Render every line of the listing below as a JSON list of strings, one string per line, leaving out any blank lines.

Stored records:
_____
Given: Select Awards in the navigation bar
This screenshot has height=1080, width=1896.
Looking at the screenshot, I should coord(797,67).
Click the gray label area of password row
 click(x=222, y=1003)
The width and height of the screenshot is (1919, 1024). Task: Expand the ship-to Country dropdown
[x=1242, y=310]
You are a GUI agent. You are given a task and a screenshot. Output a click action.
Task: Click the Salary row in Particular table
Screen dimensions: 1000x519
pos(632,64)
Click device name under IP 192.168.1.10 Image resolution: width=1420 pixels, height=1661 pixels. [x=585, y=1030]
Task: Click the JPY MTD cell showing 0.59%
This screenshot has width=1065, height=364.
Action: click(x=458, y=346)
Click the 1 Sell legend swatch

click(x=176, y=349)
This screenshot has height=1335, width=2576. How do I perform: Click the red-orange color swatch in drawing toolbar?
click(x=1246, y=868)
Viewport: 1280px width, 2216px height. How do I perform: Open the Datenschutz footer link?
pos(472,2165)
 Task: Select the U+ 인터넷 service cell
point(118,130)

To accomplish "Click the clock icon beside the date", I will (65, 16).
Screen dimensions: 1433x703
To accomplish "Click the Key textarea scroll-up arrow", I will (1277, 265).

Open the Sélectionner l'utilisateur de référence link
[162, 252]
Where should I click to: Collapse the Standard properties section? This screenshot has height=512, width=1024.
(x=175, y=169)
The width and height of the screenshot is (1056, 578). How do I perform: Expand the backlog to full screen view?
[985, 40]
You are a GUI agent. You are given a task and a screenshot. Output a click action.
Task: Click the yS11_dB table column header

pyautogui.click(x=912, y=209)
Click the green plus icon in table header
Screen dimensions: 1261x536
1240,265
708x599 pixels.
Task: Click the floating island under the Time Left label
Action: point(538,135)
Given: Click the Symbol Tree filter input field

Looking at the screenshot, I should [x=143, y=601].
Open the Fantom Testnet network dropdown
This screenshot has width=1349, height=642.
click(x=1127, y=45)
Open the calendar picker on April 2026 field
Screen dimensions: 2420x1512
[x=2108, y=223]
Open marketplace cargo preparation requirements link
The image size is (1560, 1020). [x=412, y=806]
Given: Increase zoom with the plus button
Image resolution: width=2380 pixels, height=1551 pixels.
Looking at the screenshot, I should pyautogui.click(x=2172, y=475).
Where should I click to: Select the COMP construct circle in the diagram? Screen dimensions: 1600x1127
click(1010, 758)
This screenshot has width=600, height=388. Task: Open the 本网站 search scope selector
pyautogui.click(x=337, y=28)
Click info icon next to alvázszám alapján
_____
### SOLUTION
[
  "Given: Select Awards in the navigation bar",
  "This screenshot has height=1080, width=1896.",
  "Looking at the screenshot, I should coord(797,67).",
  "Click the gray label area of password row",
  " click(x=222, y=1003)",
  "The width and height of the screenshot is (1919, 1024). Task: Expand the ship-to Country dropdown",
  "[x=1242, y=310]",
  "You are a GUI agent. You are given a task and a screenshot. Output a click action.",
  "Task: Click the Salary row in Particular table",
  "Screen dimensions: 1000x519",
  "pos(632,64)",
  "Click device name under IP 192.168.1.10 Image resolution: width=1420 pixels, height=1661 pixels. [x=585, y=1030]",
  "Task: Click the JPY MTD cell showing 0.59%",
  "This screenshot has width=1065, height=364.",
  "Action: click(x=458, y=346)",
  "Click the 1 Sell legend swatch",
  "click(x=176, y=349)",
  "This screenshot has height=1335, width=2576. How do I perform: Click the red-orange color swatch in drawing toolbar?",
  "click(x=1246, y=868)",
  "Viewport: 1280px width, 2216px height. How do I perform: Open the Datenschutz footer link?",
  "pos(472,2165)",
  " Task: Select the U+ 인터넷 service cell",
  "point(118,130)",
  "To accomplish \"Click the clock icon beside the date\", I will (65, 16).",
  "Screen dimensions: 1433x703",
  "To accomplish \"Click the Key textarea scroll-up arrow\", I will (1277, 265).",
  "Open the Sélectionner l'utilisateur de référence link",
  "[162, 252]",
  "Where should I click to: Collapse the Standard properties section? This screenshot has height=512, width=1024.",
  "(x=175, y=169)",
  "The width and height of the screenshot is (1056, 578). How do I perform: Expand the backlog to full screen view?",
  "[985, 40]",
  "You are a GUI agent. You are given a task and a screenshot. Output a click action.",
  "Task: Click the yS11_dB table column header",
  "pyautogui.click(x=912, y=209)",
  "Click the green plus icon in table header",
  "Screen dimensions: 1261x536",
  "1240,265",
  "708x599 pixels.",
  "Task: Click the floating island under the Time Left label",
  "Action: point(538,135)",
  "Given: Click the Symbol Tree filter input field",
  "Looking at the screenshot, I should [x=143, y=601].",
  "Open the Fantom Testnet network dropdown",
  "This screenshot has width=1349, height=642.",
  "click(x=1127, y=45)",
  "Open the calendar picker on April 2026 field",
  "Screen dimensions: 2420x1512",
  "[x=2108, y=223]",
  "Open marketplace cargo preparation requirements link",
  "The image size is (1560, 1020). [x=412, y=806]",
  "Given: Increase zoom with the plus button",
  "Image resolution: width=2380 pixels, height=1551 pixels.",
  "Looking at the screenshot, I should pyautogui.click(x=2172, y=475).",
  "Where should I click to: Select the COMP construct circle in the diagram? Screen dimensions: 1600x1127",
  "click(1010, 758)",
  "This screenshot has width=600, height=388. Task: Open the 本网站 search scope selector",
  "pyautogui.click(x=337, y=28)",
  "Click info icon next to alvázszám alapján"
]